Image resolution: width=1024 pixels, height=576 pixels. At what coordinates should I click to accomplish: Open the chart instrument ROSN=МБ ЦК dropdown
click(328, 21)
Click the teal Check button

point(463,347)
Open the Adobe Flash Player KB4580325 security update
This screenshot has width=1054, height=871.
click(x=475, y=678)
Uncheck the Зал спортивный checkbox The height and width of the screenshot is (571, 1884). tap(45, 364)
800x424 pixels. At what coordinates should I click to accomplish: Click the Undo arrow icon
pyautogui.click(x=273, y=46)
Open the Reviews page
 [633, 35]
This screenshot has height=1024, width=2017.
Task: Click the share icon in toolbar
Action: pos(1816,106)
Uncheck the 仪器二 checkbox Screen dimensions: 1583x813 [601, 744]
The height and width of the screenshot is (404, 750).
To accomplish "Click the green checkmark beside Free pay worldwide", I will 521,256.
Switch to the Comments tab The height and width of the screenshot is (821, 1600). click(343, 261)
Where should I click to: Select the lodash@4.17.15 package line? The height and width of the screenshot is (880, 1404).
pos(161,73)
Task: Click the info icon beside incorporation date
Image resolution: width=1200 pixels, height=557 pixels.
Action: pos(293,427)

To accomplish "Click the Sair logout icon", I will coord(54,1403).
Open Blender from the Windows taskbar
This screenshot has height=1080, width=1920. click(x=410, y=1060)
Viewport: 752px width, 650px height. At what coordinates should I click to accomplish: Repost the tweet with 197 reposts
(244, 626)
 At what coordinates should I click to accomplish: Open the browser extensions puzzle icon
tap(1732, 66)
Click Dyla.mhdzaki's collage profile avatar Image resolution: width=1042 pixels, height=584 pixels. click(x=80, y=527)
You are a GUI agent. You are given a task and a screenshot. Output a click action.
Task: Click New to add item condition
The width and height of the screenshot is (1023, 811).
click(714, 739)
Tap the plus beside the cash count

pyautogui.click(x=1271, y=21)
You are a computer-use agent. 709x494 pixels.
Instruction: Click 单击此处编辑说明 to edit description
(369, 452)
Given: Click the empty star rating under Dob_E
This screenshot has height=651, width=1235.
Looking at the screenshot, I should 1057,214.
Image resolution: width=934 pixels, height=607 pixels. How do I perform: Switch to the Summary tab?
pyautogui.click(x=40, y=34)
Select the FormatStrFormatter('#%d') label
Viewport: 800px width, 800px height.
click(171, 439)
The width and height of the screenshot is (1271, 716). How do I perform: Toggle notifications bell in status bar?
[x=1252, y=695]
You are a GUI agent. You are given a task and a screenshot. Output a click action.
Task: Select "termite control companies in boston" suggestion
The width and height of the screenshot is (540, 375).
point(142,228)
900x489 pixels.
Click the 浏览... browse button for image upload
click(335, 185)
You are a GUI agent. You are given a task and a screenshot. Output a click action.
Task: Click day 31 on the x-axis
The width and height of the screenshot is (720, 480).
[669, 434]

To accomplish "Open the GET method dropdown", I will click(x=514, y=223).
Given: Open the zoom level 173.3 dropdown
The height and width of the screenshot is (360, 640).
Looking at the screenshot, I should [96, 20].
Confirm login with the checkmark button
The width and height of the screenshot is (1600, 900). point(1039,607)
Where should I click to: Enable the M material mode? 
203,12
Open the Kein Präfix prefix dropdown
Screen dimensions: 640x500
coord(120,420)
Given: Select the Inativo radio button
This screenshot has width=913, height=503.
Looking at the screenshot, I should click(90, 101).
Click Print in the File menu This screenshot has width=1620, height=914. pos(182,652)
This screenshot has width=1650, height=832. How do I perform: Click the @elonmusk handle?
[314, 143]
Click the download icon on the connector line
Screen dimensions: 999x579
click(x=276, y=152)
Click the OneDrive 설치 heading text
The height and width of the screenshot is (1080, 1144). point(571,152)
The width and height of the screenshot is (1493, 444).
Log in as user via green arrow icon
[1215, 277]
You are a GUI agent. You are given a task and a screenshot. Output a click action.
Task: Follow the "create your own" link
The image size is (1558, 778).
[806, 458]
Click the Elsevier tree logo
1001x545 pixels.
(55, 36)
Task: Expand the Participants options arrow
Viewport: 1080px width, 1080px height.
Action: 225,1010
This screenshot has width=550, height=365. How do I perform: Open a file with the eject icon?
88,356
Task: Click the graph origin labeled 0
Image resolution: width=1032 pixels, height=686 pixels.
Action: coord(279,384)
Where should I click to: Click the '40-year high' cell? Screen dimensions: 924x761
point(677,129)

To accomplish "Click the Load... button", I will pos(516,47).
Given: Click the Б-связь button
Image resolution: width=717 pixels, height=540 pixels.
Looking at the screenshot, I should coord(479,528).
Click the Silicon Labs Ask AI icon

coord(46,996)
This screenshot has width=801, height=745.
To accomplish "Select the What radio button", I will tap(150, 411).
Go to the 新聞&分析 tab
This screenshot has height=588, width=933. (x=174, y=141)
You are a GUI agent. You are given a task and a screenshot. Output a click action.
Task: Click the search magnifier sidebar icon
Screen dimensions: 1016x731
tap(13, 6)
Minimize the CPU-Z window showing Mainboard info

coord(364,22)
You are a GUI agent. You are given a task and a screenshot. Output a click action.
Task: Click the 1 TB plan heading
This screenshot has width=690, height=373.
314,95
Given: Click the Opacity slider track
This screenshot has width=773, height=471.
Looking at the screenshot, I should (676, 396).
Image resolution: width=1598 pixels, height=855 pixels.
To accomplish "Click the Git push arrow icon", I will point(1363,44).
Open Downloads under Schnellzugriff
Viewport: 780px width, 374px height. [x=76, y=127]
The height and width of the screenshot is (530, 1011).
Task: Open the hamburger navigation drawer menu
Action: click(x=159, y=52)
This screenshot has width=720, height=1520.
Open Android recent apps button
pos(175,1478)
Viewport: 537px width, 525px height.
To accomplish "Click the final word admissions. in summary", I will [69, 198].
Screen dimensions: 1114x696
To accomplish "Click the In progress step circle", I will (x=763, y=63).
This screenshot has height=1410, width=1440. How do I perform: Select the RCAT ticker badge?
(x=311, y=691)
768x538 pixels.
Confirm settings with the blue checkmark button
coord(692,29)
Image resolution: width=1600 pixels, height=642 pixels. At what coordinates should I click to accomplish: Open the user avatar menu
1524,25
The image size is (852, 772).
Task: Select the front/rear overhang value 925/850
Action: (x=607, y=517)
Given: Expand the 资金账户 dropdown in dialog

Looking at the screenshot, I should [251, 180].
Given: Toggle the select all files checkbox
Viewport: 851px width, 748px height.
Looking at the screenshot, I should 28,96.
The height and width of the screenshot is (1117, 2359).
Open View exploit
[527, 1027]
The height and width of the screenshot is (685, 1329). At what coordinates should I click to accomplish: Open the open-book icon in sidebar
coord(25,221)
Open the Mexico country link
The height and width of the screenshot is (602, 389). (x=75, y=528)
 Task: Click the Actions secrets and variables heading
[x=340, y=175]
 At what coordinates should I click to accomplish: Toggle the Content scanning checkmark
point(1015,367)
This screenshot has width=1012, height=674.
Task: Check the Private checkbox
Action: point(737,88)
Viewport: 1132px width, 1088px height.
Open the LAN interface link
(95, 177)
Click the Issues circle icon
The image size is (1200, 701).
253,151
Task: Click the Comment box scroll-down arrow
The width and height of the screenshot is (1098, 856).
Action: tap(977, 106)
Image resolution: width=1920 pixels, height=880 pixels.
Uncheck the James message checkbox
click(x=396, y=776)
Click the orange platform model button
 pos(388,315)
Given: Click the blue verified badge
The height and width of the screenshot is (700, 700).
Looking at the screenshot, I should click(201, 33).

* Exercise instructions
All the entries above must be repeated exactly as they were given.

* Response area
Image resolution: width=1024 pixels, height=576 pixels. At what coordinates should I click to accomplish: Open the chart instrument ROSN=МБ ЦК dropdown
click(328, 21)
Click the teal Check button

point(463,347)
Open the Adobe Flash Player KB4580325 security update
This screenshot has width=1054, height=871.
click(x=475, y=678)
Uncheck the Зал спортивный checkbox The height and width of the screenshot is (571, 1884). tap(45, 364)
800x424 pixels. At what coordinates should I click to accomplish: Click the Undo arrow icon
pyautogui.click(x=273, y=46)
Open the Reviews page
 [633, 35]
This screenshot has height=1024, width=2017.
Task: Click the share icon in toolbar
Action: pos(1816,106)
Uncheck the 仪器二 checkbox Screen dimensions: 1583x813 [601, 744]
The height and width of the screenshot is (404, 750).
To accomplish "Click the green checkmark beside Free pay worldwide", I will 521,256.
Switch to the Comments tab The height and width of the screenshot is (821, 1600). click(343, 261)
Where should I click to: Select the lodash@4.17.15 package line? The height and width of the screenshot is (880, 1404).
pos(161,73)
Task: Click the info icon beside incorporation date
Image resolution: width=1200 pixels, height=557 pixels.
Action: pos(293,427)

To accomplish "Click the Sair logout icon", I will coord(54,1403).
Open Blender from the Windows taskbar
This screenshot has height=1080, width=1920. click(x=410, y=1060)
Viewport: 752px width, 650px height. At what coordinates should I click to accomplish: Repost the tweet with 197 reposts
(244, 626)
 At what coordinates should I click to accomplish: Open the browser extensions puzzle icon
tap(1732, 66)
Click Dyla.mhdzaki's collage profile avatar Image resolution: width=1042 pixels, height=584 pixels. click(x=80, y=527)
You are a GUI agent. You are given a task and a screenshot. Output a click action.
Task: Click New to add item condition
The width and height of the screenshot is (1023, 811).
click(714, 739)
Tap the plus beside the cash count

pyautogui.click(x=1271, y=21)
You are a computer-use agent. 709x494 pixels.
Instruction: Click 单击此处编辑说明 to edit description
(369, 452)
Given: Click the empty star rating under Dob_E
This screenshot has height=651, width=1235.
Looking at the screenshot, I should 1057,214.
Image resolution: width=934 pixels, height=607 pixels. How do I perform: Switch to the Summary tab?
pyautogui.click(x=40, y=34)
Select the FormatStrFormatter('#%d') label
Viewport: 800px width, 800px height.
click(171, 439)
The width and height of the screenshot is (1271, 716). How do I perform: Toggle notifications bell in status bar?
[x=1252, y=695]
You are a GUI agent. You are given a task and a screenshot. Output a click action.
Task: Select "termite control companies in boston" suggestion
The width and height of the screenshot is (540, 375).
point(142,228)
900x489 pixels.
Click the 浏览... browse button for image upload
click(335, 185)
You are a GUI agent. You are given a task and a screenshot. Output a click action.
Task: Click day 31 on the x-axis
The width and height of the screenshot is (720, 480).
[669, 434]

To accomplish "Open the GET method dropdown", I will click(x=514, y=223).
Given: Open the zoom level 173.3 dropdown
The height and width of the screenshot is (360, 640).
Looking at the screenshot, I should [96, 20].
Confirm login with the checkmark button
The width and height of the screenshot is (1600, 900). point(1039,607)
Where should I click to: Enable the M material mode? 
203,12
Open the Kein Präfix prefix dropdown
Screen dimensions: 640x500
coord(120,420)
Given: Select the Inativo radio button
This screenshot has width=913, height=503.
Looking at the screenshot, I should click(90, 101).
Click Print in the File menu This screenshot has width=1620, height=914. pos(182,652)
This screenshot has width=1650, height=832. How do I perform: Click the @elonmusk handle?
[314, 143]
Click the download icon on the connector line
Screen dimensions: 999x579
click(x=276, y=152)
Click the OneDrive 설치 heading text
The height and width of the screenshot is (1080, 1144). point(571,152)
The width and height of the screenshot is (1493, 444).
Log in as user via green arrow icon
[1215, 277]
You are a GUI agent. You are given a task and a screenshot. Output a click action.
Task: Follow the "create your own" link
The image size is (1558, 778).
[806, 458]
Click the Elsevier tree logo
1001x545 pixels.
(55, 36)
Task: Expand the Participants options arrow
Viewport: 1080px width, 1080px height.
Action: 225,1010
This screenshot has width=550, height=365. How do I perform: Open a file with the eject icon?
88,356
Task: Click the graph origin labeled 0
Image resolution: width=1032 pixels, height=686 pixels.
Action: coord(279,384)
Where should I click to: Click the '40-year high' cell? Screen dimensions: 924x761
point(677,129)

To accomplish "Click the Load... button", I will pos(516,47).
Given: Click the Б-связь button
Image resolution: width=717 pixels, height=540 pixels.
Looking at the screenshot, I should coord(479,528).
Click the Silicon Labs Ask AI icon

coord(46,996)
This screenshot has width=801, height=745.
To accomplish "Select the What radio button", I will tap(150, 411).
Go to the 新聞&分析 tab
This screenshot has height=588, width=933. (x=174, y=141)
You are a GUI agent. You are given a task and a screenshot. Output a click action.
Task: Click the search magnifier sidebar icon
Screen dimensions: 1016x731
tap(13, 6)
Minimize the CPU-Z window showing Mainboard info

coord(364,22)
You are a GUI agent. You are given a task and a screenshot. Output a click action.
Task: Click the 1 TB plan heading
This screenshot has width=690, height=373.
314,95
Given: Click the Opacity slider track
This screenshot has width=773, height=471.
Looking at the screenshot, I should (676, 396).
Image resolution: width=1598 pixels, height=855 pixels.
To accomplish "Click the Git push arrow icon", I will point(1363,44).
Open Downloads under Schnellzugriff
Viewport: 780px width, 374px height. [x=76, y=127]
The height and width of the screenshot is (530, 1011).
Task: Open the hamburger navigation drawer menu
Action: click(x=159, y=52)
This screenshot has width=720, height=1520.
Open Android recent apps button
pos(175,1478)
Viewport: 537px width, 525px height.
To accomplish "Click the final word admissions. in summary", I will [69, 198].
Screen dimensions: 1114x696
To accomplish "Click the In progress step circle", I will (x=763, y=63).
This screenshot has height=1410, width=1440. How do I perform: Select the RCAT ticker badge?
(x=311, y=691)
768x538 pixels.
Confirm settings with the blue checkmark button
coord(692,29)
Image resolution: width=1600 pixels, height=642 pixels. At what coordinates should I click to accomplish: Open the user avatar menu
1524,25
The image size is (852, 772).
Task: Select the front/rear overhang value 925/850
Action: (x=607, y=517)
Given: Expand the 资金账户 dropdown in dialog

Looking at the screenshot, I should [251, 180].
Given: Toggle the select all files checkbox
Viewport: 851px width, 748px height.
Looking at the screenshot, I should 28,96.
The height and width of the screenshot is (1117, 2359).
Open View exploit
[527, 1027]
The height and width of the screenshot is (685, 1329). At what coordinates should I click to accomplish: Open the open-book icon in sidebar
coord(25,221)
Open the Mexico country link
The height and width of the screenshot is (602, 389). (x=75, y=528)
 Task: Click the Actions secrets and variables heading
[x=340, y=175]
 At what coordinates should I click to accomplish: Toggle the Content scanning checkmark
point(1015,367)
This screenshot has width=1012, height=674.
Task: Check the Private checkbox
Action: point(737,88)
Viewport: 1132px width, 1088px height.
Open the LAN interface link
(95, 177)
Click the Issues circle icon
The image size is (1200, 701).
253,151
Task: Click the Comment box scroll-down arrow
The width and height of the screenshot is (1098, 856).
Action: tap(977, 106)
Image resolution: width=1920 pixels, height=880 pixels.
Uncheck the James message checkbox
click(x=396, y=776)
Click the orange platform model button
 pos(388,315)
Given: Click the blue verified badge
The height and width of the screenshot is (700, 700).
Looking at the screenshot, I should click(201, 33).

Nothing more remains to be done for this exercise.